Now, as to the rest of the League. Okay, Allan Quatermain, good call. Not exactly a superhero, but in keeping with the feel of the thing. Jekyll and Hyde-- an obvious choice which was unfortunately cocked up by making Edward Hyde into a big fluffy teddybear. What the--? He's evil, you fools! EVIL! The only way Edward Hyde would join in that stupid one-potato-two-potato group handshake would be if he was going to rip off everyone else's arms and make a big arm parasol and then beat them to death with it! Dorian Gray? Well, yeah, whatever. He's invincible, sort of. An invisible man (not the Invisible Man, but he's invisible so I guess it's irrelevant): again, fair enough, if slightly irritating in the accent deptartment.

But special agent Tom Sawyer? Gerroutofit. If you were going to be all "look at us, we've read loads of books, we've read so many books we shit Cliff's Notes", which is basically the whole point of the film as far as I could see, you could have raided American literature and got someone quality. You could've stuck with Mark Twain and got Pudd'nhead Wilson, who's at least got some detective skills. Tom bloody Sawyer. For Pete's sake.

And finally, Mina Harker. Frankly, I'm not quite sure what she's doing in here because a) Stoker's female characters are so unbelivably boring you actively want them to get eaten to death, and b) she's a vampire in this and you almost never need vampires in anything, except as an excuse for swords and crossbows or stake-guns. Being a chemist is okay, but it's not really that interesting to watch. To be fair Mina also kicked people in the face and jumped around in leather clothes and did backflips and failed to die in a cool and photogenic manner, which is entry level stuff but just about makes the grade. More swords would have helped.

The plot? Some guy was going to kill people or blow something up or whatever, but it was really this other guy, or something. I don't know, I decided to see how many Jelly Tots I could fit up my left nostril and got sidetracked. It was that kind of film.

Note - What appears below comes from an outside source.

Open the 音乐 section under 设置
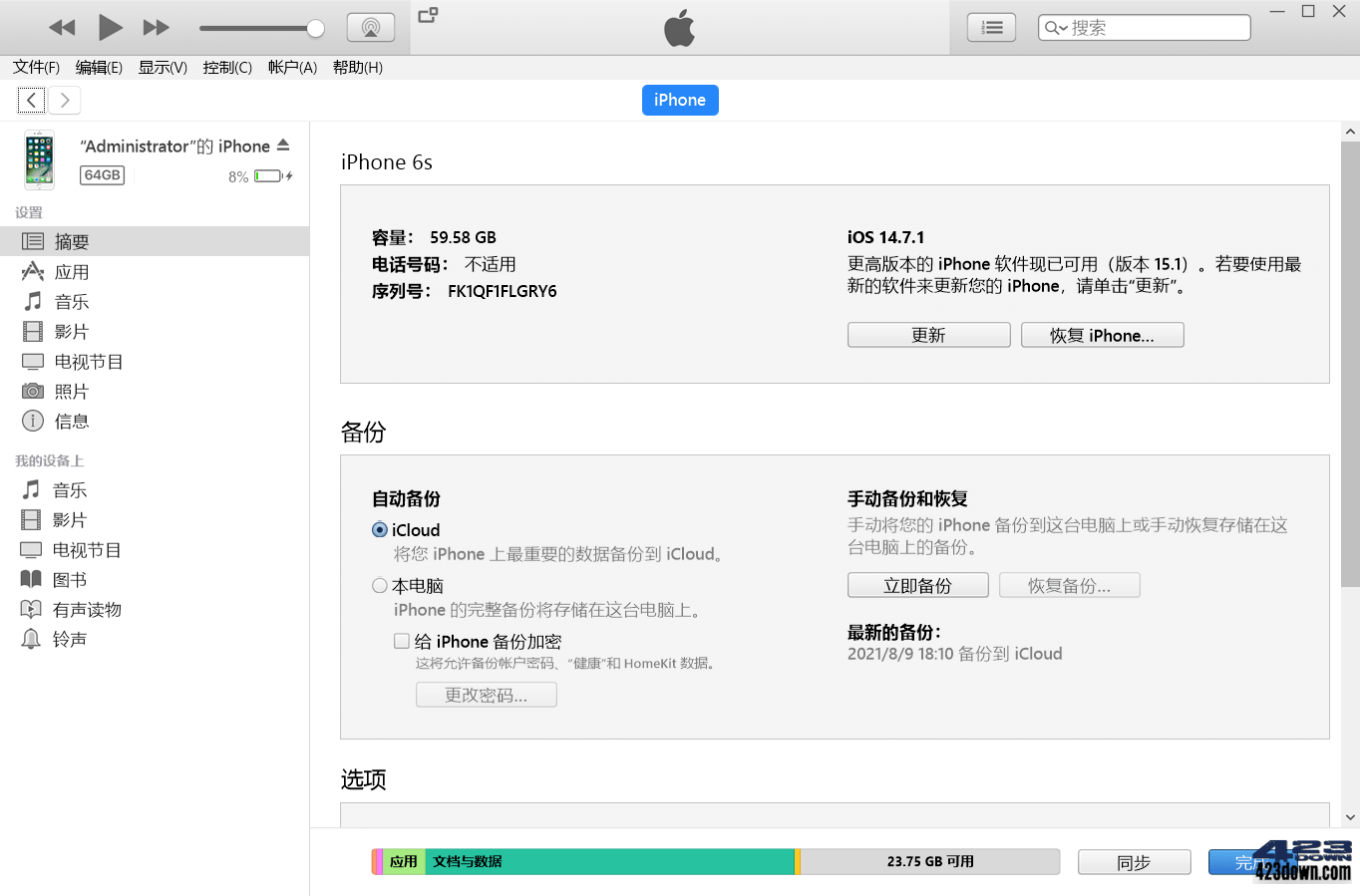 [70, 301]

The whole thing looked wonderful and had plently of action but I left feeling let down and sullied. It could have been a thrilling steampunk romp through Victorian adventure fiction and instead it was just all "Look at us, we shit Cliff's Notes." I realise that a lot of the flaws in the film could be blamed on the comic, but that's a poor excuse. Maybe the film-makers could have gone back to the original stories and looked at what made them so enduring in the first place, then combined these elements with Moore and O'Neill's work to create a really enjoyable movie.

Oh, well. Nice submarine, shame about the film.